Evidence Roundup: Why positive test rates need to fall below 3%
By Divya Siddarth, Harvard Safra Center COVID Initiative, Rebecca Katz, Georgetown University Center for Global Health Science and Security, Ellie Graeden, Talus Analytics, Danielle Allen, Harvard Safra Center, and Thomas Tsai, HGHI
According to epidemiologists, “epidemic control requires detecting even minor symptoms and testing the immediate contacts of those who test positive” or, more generally, catching any who may have been exposed, including asymptomatic people. Acquiring stable prevalence information requires that “the testing strategy moves beyond close contacts.”
In other words, epidemic control requires broad surveillance to find and respond to cases with treatment and supported isolation. How do we know when surveillance is broad enough – and accurate enough – to put us on a path to epidemic control?
The empirical evidence differentiating countries that have succeeded at disease control for COVID-19 from those that have not suggests that test positivity rates are an important indicator. Countries that are successfully finding and isolating cases of COVID-19, and driving case incidence back to near zero, achieve low test positivity rates as part of their work. See this graph from Tomas Pueyo:
Low test positivity means that a lot of tests are being administered to a lot of different people, many of whom may now know they are at risk. (High test positivity rates occur when, for example, the only people being tested are those arriving at urgent care because they are worried they might be sick.) Achieving a low test positivity rate may be the result of stay-at-home orders that lower the incidence of disease in a community, thereby lowering the probability that any tested individual will receive a positive result. Or a low test positivity rate may be the result of a volume of testing wide enough to bring in asymptomatic and mild cases as well as exposed contacts, even if they are asymptomatic. Either way, a low test positivity rate reflects a high surveillance capacity and rapid case identification, supporting other disease control measures such as isolation and more comprehensive targeted hotspot testing. Knowing test positivity rate relative to the number of cases may be more important than tracking the absolute number of tests.
Importantly, test positivity rates provide valuable information only if testing is broadly accessible with uptake across all zip codes. If some zip codes are not represented in testing data, then there may be a hole in the surveillance net. The reason to look at zip codes rather than jurisdictions is that there can be great divergences in patterns of exposure and participation even at this level, deriving from uneven access to healthcare and health insurance.
There is now a growing consensus that driving the test positivity rate downwards of 3% should be a priority. The WHO initially suggested a positivity rate of around 3–12% as a general benchmark of adequate testing, and has most recently recommended that test positivity should remain at 5% or lower for 14 days before regions reopen.

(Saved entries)

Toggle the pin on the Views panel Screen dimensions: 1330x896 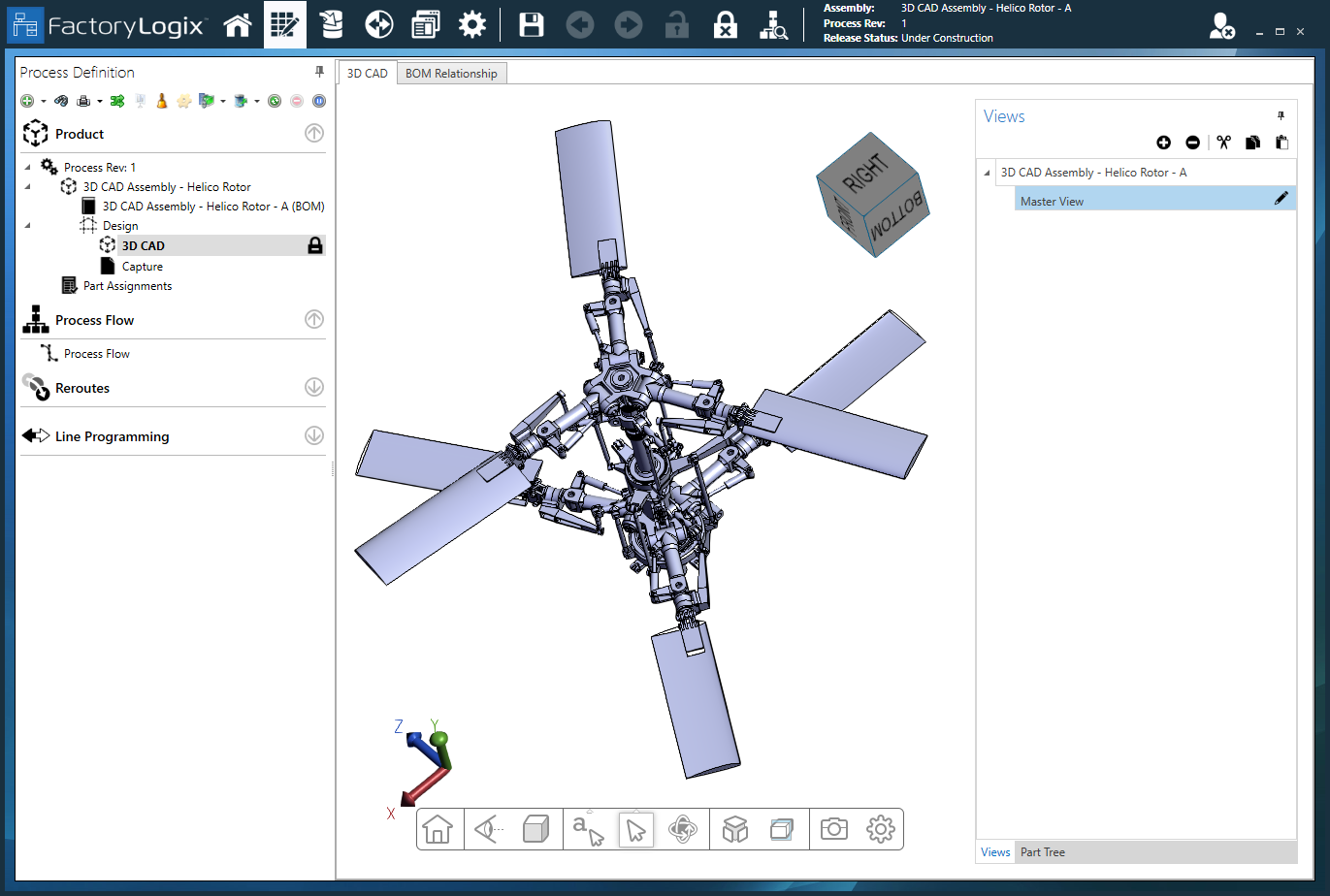(x=1281, y=115)
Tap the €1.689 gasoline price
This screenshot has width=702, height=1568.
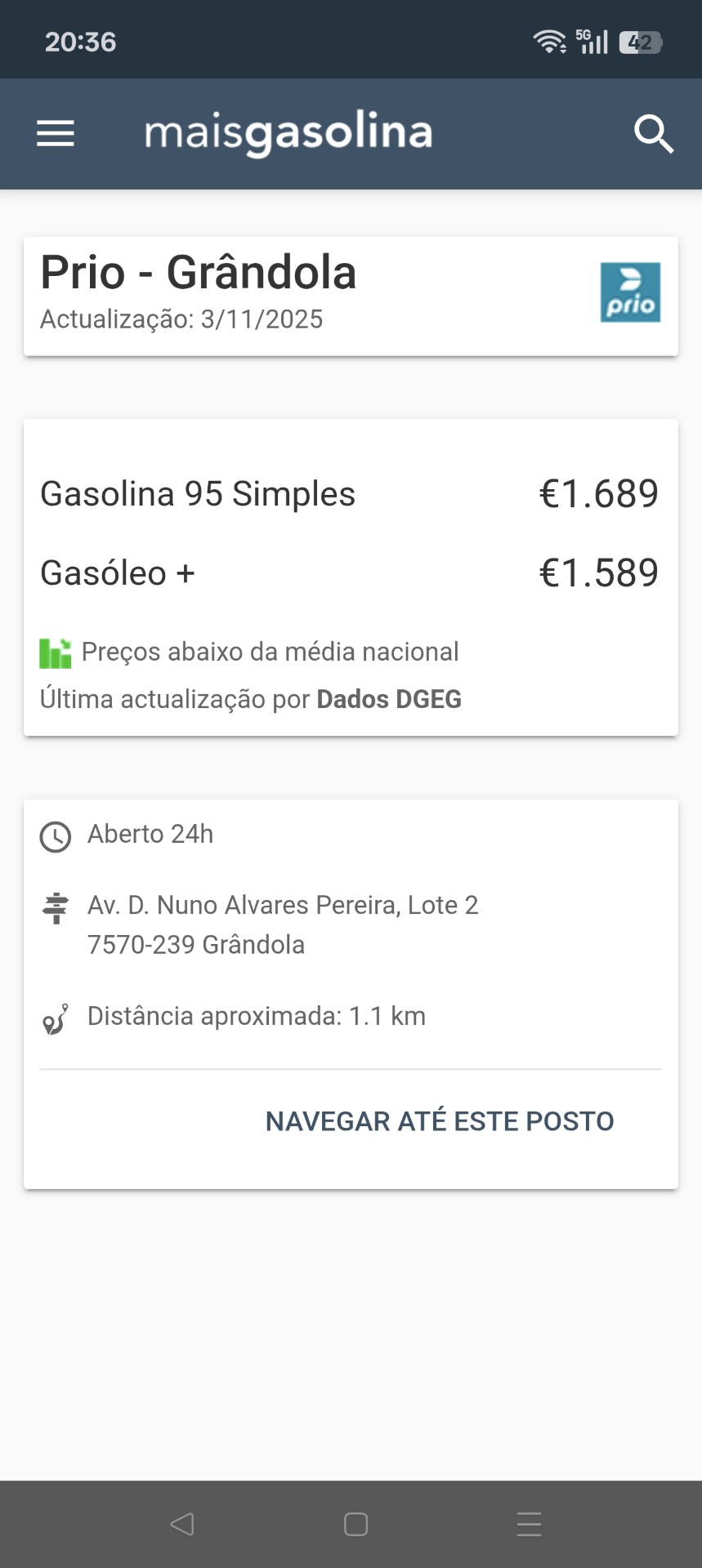[598, 494]
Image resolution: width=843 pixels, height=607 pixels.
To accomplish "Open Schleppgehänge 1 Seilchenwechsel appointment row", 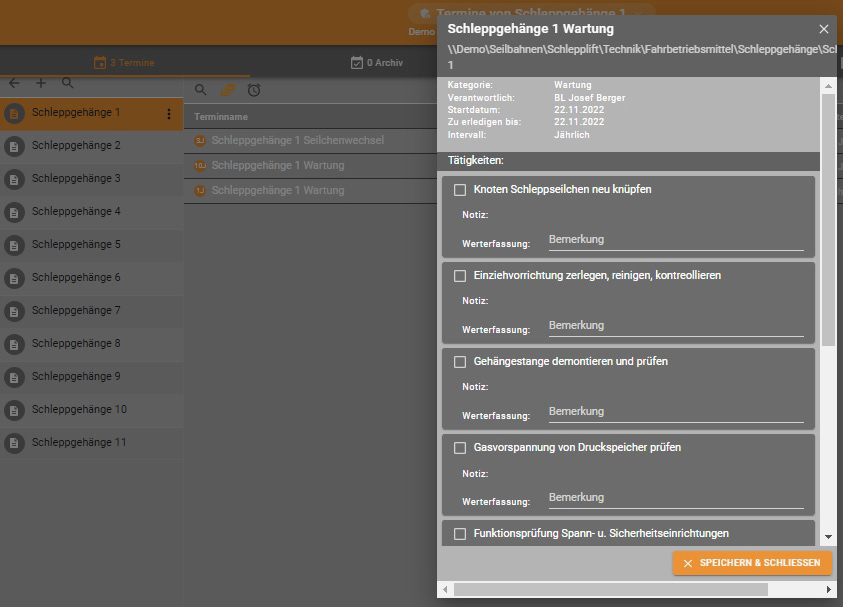I will pyautogui.click(x=297, y=141).
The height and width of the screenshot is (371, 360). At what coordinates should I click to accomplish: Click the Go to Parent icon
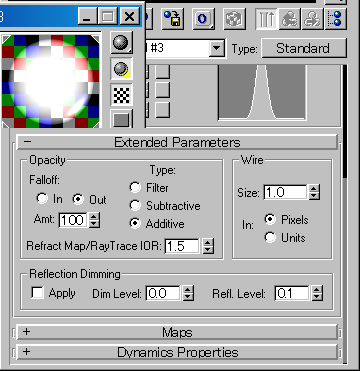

◆ QUESTIONS ON THE MATERIAL
[A] Set down the passage of the test positivity article between "In other words, epidemic" and "to epidemic control?", inclusive.
[B] Resume the article on COVID-19 test positivity rates from where it stops.

◆ ANSWERS GIVEN
[A]
In other words, epidemic control requires broad surveillance to find and respond to cases with treatment and supported isolation. How do we know when surveillance is broad enough – and accurate enough – to put us on a path to epidemic control?

[B]
In the U.S., comprehensive use of the top four layers of testing in the graph below would be likely to bring us a test positivity rate in the vicinity of 3-4%.
One criticism of metrics around test positivity rate is that this focus on lowering test positivity rate is in tension with focusing on contact tracing and targeted testing. This can be true in some situations – for example, in India, the test positivity rate was below 5% until mid-May, indicating a lack of tracing and random testing, more than indicating a well-executed suppression program.
However, in countries that have successfully suppressed the disease, low positivity rates indicate that risk targeting has been appropriately broad, that testing supplies are sufficiently available, and that there is broad access, not that there is a lack of targeted testing. The positivity rate should be triangulated with other measures, such as determining the percent of contacts traced, the ratio of test positives coming from targeted testing and tracing, rather than from symptomatic patients, and the range of zip codes represented in testing data.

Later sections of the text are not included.